• Lo que se pide
Reproduce literalmente el pasaje de la reseña de Atrios que se abre con las palabras que contienen "El agua y el aceite sí" y se cierra con "Editorial Universitaria UdeG.".

• Fragmento de página
El agua y el aceite sí se mezclan: Atrios, de Silvia Eugenia Castillero.

Gabriela Torres Cuerva

*Atrios de Silvia Eugenia Castillero. Editorial Bonobos/ Editorial Universitaria UdeG.  

 

Hablar de poesía sin ser poeta es un asunto de locos. O de distraídos. De los dos no se hace uno. Los locos no saben lo que hacen o al menos les resulta difícil explicarse, ser creíbles para los demás; los otros distraídos son criaturas que tropiezan con su sombra por la simple razón de que se les olvida que -aladas, luminosas, felices- son capaces de crear la luz y la opacidad. Desde esos dos faros hundidos en la incertidumbre del poema, intento expresar, como si eso fuera de verdad posible, la experiencia con este tránsito entre el enigma y la zozobra desde los ojos de una narradora que tal vez poco se acerque a la poesía y mucho vive en la narrativa. Pensé en ambas como en el agua y el aceite: así, en una de esas insospechadas asociaciones en las que una cae a veces, cuando no puede expresar a cabalidad lo que se avecina y solo ve con excitación el anuncio de la lluvia.

Registros de datos:
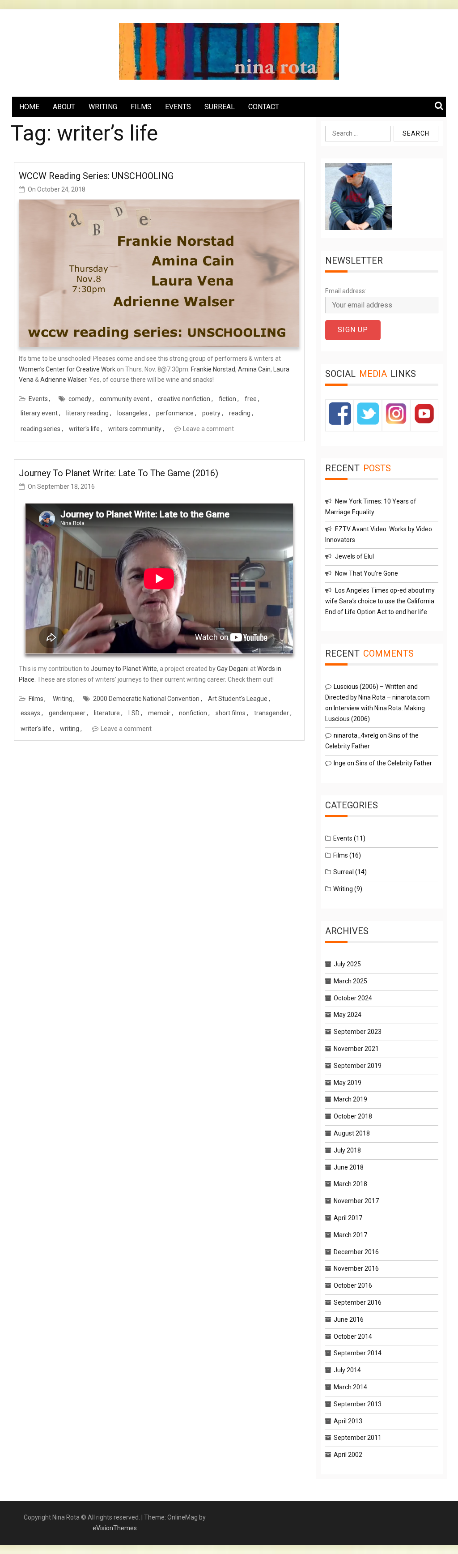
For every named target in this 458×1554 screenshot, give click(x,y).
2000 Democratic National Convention (146, 698)
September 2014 (358, 1353)
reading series (40, 428)
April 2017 (348, 1217)
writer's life (84, 428)
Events (38, 398)
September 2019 (358, 1065)
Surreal (343, 871)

• Solución
El agua y el aceite sí se mezclan: Atrios, de Silvia Eugenia Castillero.

Gabriela Torres Cuerva

*Atrios de Silvia Eugenia Castillero. Editorial Bonobos/ Editorial Universitaria UdeG.